さいかち亭雑記

短歌を中心に文芸、その他

藤原龍一郎『赤尾兜子の百句』

2021年06月05日 | 俳句
 ブログの更新をしないうちに、ひと月ほどたってしまった。書きたいことは多いのだが、まとまった時間がとれず、そのままになってしまうことが多かった。コロナのせいではなく、私の怠惰が最大の原因のひとつである。

 本書の副題は「異貌の多面体」である。私が赤尾兜子の名前を最初に知ったのは、永田耕衣の『名句入門』か、それに類する文章によってであったかと思う。
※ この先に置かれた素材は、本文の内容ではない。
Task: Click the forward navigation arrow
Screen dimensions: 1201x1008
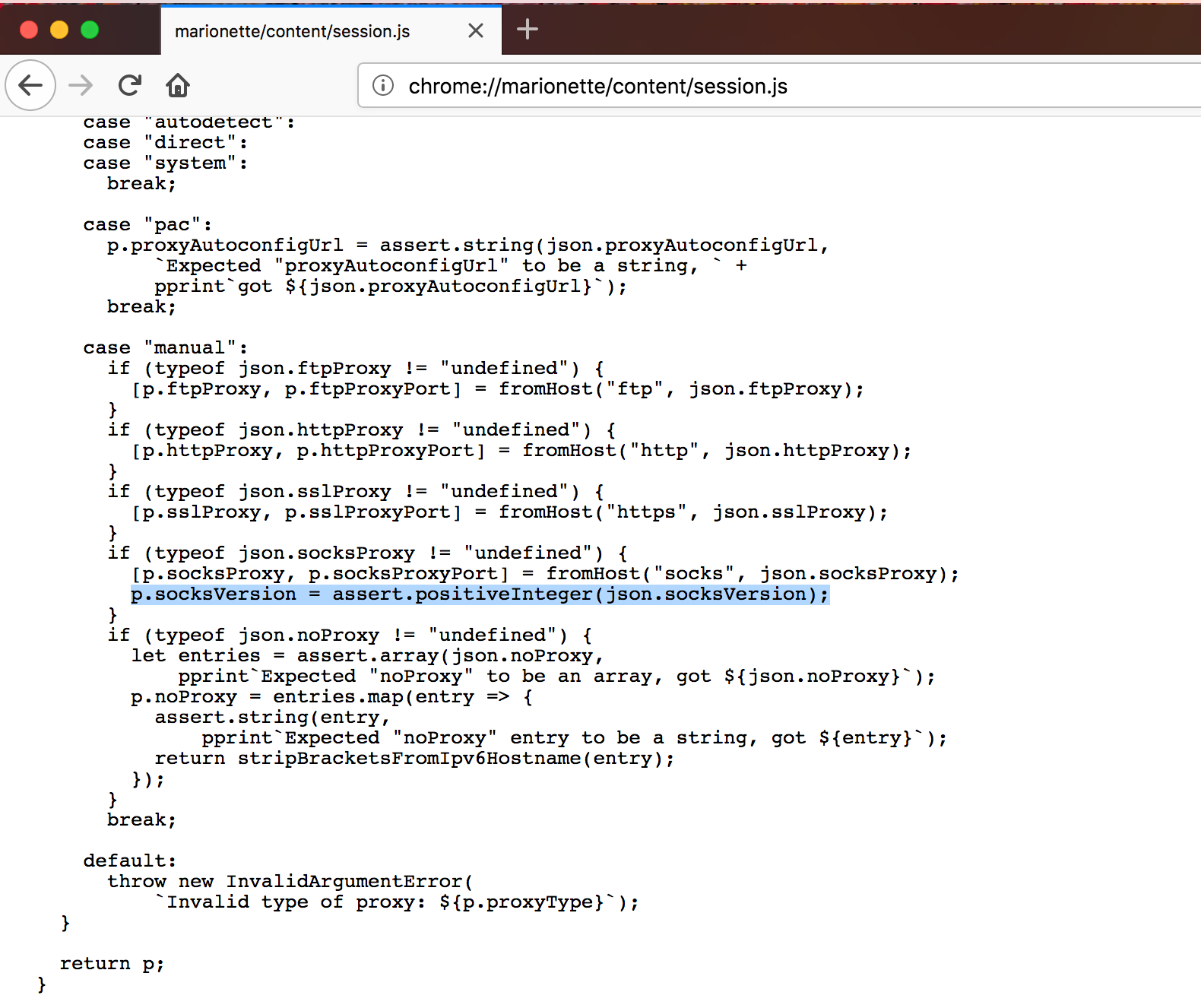Action: [x=81, y=85]
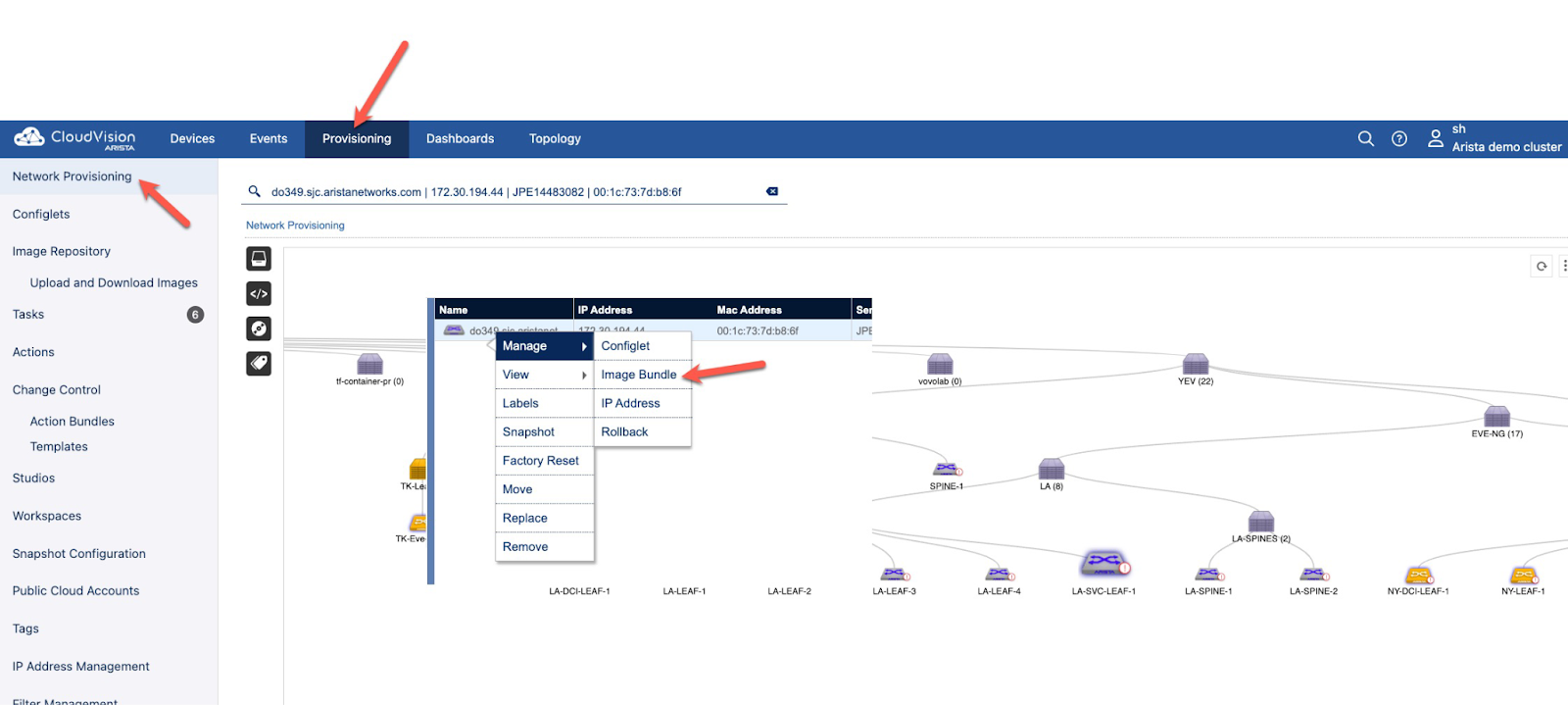The image size is (1568, 705).
Task: Refresh the network provisioning topology view
Action: point(1541,266)
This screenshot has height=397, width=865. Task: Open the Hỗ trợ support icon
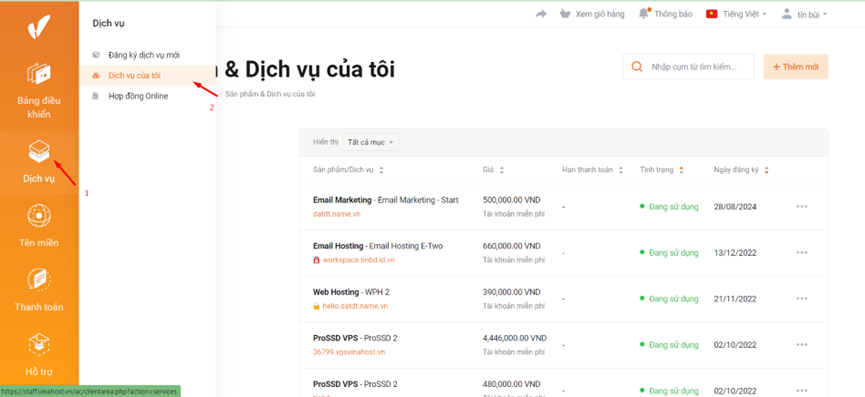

ある年齢に達した著者が手掛ける書物として、もっとも望ましいかたちのもののひとつが、こういう本であろうと思う。本を見た瞬間に「ああ、いいなあ」と思わず声に出た。若い頃に影響を受けたものや、師筋の作品について掘り起こしてみるということは、老年に入った創作者がもう一度自分の生の深部を活性化させて、生き直すことにつながる、とても大切なことなのである。

 「 機関車の底まで月明か 馬盥   『歳華集』
                          
 兜子の詩論に第三イメージ論がある。 兜子自身が、その第三イメージの代表句として挙げる一句。俳句の技法の二物衝撃は二つの具体物を組合せることにより、新たな事物の関係性を発生させる。一方、第三イメージは具体物ではなく、イメージ二つを配合し、三つ目のイメージを顕在化させるもの。月光の中の機関車と馬盥、それぞれのイメージの複合から何が生れるか。イリュージョンのリアリティを獲得できれば、第三イメージ論は成功ということになる。」 27ページ

 昭和四九年、赤尾兜子の主催する「渦」に入会し「数々のものに離れて額の花」「神々いつより生肉嫌う桃の花」といった赤尾兜子の形而上的な句に強く惹かれる。」と巻末の著者略歴に記してある。

 「 数々のものに離れて額の花    『歳華集』

 『歳華集』中の傑作の一句。強烈な孤絶感覚が漲っている。(略)「数々のもの」とは日常の中のあれやこれやであり、ひいては森羅万象すべてから意志的に離れる主体。それを支える額アジサイの花の密集。虚無の極致の一句である。」 36ページ

 わたくしの惰眠を覚まさせるのにふさわしい一書であった。